The Julian Bond I knew was modest, super fun, incredibly smart, gracious, kind and good, and he always had excellent stories to tell. And he was generous with himself and everyone he met. He made it clear to me that he believed in me - and he put his faith in me at a pretty important time in his life - at his Harvard debut, post his political career. It was likewise, a challenging and important time in my life. The messages I felt I was receiving from Harvard Law School was that as a black woman, I was really nothing and didn't matter at all. Julian Bond said otherwise - and because I believed him, I could move on and focus on being the best me I could be. Ultimately, like everybody else who ever knew him, I fell in love with the man. He was magnetic, committed to good work, and a lover of people. He cared as much about the well-being of others as he did about himself.
I knew that I wanted to contribute some lasting change to the world in the same way that he had. Because of my friendship with him, and belief in Bond, I too try to make a difference in one of today's platform for protest and social change- the not for profit sector.

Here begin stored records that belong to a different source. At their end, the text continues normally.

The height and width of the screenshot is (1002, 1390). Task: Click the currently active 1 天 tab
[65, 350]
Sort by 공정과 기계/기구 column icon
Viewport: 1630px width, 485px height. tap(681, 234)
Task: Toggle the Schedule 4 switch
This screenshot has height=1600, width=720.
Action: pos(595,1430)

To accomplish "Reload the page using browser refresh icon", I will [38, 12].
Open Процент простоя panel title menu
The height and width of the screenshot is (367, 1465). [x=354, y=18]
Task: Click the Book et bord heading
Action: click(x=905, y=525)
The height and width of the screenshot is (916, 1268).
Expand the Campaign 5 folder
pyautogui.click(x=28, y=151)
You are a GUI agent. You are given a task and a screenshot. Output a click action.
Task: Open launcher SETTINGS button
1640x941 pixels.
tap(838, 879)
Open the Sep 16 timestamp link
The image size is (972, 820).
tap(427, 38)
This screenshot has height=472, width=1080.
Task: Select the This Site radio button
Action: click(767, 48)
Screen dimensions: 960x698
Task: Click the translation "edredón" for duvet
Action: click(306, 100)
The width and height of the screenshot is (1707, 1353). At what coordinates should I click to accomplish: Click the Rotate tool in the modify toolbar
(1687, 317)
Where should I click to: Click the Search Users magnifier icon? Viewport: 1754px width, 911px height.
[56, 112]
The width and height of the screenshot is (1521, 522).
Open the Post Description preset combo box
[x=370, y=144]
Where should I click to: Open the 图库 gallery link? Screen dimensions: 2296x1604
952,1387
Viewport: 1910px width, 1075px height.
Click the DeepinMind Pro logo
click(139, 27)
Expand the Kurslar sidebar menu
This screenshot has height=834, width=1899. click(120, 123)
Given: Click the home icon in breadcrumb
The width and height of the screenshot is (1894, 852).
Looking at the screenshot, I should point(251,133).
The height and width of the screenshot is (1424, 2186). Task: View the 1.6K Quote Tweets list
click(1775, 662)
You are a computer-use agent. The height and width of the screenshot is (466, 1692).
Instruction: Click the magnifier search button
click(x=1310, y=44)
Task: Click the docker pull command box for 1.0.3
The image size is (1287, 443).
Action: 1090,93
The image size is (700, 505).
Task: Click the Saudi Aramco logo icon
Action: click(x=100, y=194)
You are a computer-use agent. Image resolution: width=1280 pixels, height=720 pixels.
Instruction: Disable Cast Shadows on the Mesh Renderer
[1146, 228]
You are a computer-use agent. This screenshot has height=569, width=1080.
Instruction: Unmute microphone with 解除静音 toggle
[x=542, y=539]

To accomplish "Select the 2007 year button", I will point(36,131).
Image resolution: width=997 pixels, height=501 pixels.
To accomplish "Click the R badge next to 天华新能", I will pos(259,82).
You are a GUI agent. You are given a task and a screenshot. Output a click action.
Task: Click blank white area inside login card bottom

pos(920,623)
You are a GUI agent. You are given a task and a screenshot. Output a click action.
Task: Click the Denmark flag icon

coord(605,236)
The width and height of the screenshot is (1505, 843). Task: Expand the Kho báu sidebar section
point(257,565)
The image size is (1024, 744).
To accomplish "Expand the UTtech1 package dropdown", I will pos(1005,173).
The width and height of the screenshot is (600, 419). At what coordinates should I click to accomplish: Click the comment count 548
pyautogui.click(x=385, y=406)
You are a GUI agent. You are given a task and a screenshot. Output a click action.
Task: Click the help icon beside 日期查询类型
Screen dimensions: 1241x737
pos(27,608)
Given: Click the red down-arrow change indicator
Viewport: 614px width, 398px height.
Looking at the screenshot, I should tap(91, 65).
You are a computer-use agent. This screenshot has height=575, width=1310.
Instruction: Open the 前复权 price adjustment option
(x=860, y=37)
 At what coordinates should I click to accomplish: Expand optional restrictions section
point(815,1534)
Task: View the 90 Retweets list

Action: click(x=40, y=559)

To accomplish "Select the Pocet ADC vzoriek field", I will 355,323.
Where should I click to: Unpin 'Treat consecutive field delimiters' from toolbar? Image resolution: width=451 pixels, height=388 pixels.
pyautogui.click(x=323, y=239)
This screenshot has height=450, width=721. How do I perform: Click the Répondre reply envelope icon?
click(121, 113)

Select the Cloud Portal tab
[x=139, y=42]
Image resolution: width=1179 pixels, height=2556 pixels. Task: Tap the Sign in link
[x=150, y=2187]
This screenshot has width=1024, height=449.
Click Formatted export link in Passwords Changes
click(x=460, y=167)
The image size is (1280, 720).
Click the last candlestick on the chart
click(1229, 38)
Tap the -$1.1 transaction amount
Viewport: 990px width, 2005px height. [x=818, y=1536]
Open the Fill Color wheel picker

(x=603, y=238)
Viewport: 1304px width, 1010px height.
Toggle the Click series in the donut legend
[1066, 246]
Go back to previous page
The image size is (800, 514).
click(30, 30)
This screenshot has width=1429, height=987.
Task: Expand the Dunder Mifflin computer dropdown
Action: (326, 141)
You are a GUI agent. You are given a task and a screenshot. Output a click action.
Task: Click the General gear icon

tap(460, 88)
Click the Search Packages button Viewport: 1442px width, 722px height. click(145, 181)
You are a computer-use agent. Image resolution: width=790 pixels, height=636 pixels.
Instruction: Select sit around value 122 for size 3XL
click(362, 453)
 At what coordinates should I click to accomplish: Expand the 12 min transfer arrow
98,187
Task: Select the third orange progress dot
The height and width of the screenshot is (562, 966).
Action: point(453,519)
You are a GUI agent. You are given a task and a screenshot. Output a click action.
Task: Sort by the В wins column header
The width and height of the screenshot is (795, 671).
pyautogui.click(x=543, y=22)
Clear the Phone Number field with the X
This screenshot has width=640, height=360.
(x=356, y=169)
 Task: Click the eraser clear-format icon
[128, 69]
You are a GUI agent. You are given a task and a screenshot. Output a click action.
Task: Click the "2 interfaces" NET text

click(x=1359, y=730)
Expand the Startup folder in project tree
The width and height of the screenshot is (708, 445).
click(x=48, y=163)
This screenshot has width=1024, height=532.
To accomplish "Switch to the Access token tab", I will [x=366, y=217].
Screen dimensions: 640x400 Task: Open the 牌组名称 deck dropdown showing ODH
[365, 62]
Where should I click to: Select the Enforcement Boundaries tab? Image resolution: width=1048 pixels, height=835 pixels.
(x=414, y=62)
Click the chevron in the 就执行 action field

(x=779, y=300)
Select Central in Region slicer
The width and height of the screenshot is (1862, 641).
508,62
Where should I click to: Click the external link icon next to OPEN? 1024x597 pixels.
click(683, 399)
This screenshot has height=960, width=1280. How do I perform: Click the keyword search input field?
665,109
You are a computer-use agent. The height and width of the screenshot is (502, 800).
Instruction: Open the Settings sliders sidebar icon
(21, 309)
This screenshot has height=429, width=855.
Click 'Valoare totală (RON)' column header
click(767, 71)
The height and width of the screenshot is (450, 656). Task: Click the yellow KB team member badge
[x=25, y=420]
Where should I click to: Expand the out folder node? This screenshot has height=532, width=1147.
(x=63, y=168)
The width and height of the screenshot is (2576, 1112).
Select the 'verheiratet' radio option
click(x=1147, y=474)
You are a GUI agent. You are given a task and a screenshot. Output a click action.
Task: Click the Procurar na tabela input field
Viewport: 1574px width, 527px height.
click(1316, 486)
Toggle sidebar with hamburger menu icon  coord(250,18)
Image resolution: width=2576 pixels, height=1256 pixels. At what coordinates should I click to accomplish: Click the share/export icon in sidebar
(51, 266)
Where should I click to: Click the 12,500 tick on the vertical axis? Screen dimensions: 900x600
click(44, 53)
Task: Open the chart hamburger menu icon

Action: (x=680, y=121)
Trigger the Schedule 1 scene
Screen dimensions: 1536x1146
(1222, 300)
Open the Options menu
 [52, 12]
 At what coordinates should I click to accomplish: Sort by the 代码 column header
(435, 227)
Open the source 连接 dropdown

I clicked with Bond when I was in my mid-twenties, and I kept in touch with him until the day he died a year ago in August. He and his wife Pamela Horowitz became my true friends. He was a mentor and someone I looked up to. I watched him fight for gay rights at the NAACP and throughout the nation, I appreciated it when he got me appointed to the NAACP Foundation's board. It was my great privilege to know and befriend someone who changed the world!
When I took up his mantle in some small way by serving as a founding member of a national anti-poverty organization, he honored me and the work by serving on our Advisory board. His support advanced the work, and helped Single Stop serve over a million people in the United States who were living in poverty - all ages, races, sexes, and ambitions. I think he was happy to know me in some small way, and respected my efforts to "do good", but more fundamentally he told me openly that he wished me much happiness in life, and personal freedom and contentment. Because that was also was also what the movement's fight was all about - a happy life, personal freedom, and contentment.
When Julian Bond died last year at the age of 75, I realized that the nation had lost a great warrior - and someone who was uniquely interested in standing up for what was right whatever the consequences. I also felt a personal loss, and mourned the loss of his friendship - as anyone does - when they lose a loved one or a close friend. I think about ways to continue to honor his memory, and his great contributions to the United States.
Some of honoring him just boils down to being happy, and enjoying the privileges and opportunity that freedom and this wonderful nation brings. Honoring him also means staying in the fight, speaking up against what is obviously wrong and doing what I believe is right.
Bond never forgot his time at Harvard. One rarely does. A month before he died, he introduced me to a friend of his as his Harvard teaching fellow from "when I taught at Harvard. I just love saying that." said Julian Bond.
This is in loving tribute to my friend Julian Bond - gone but not forgotten. The struggle continues. We won't let you down. Rest in power.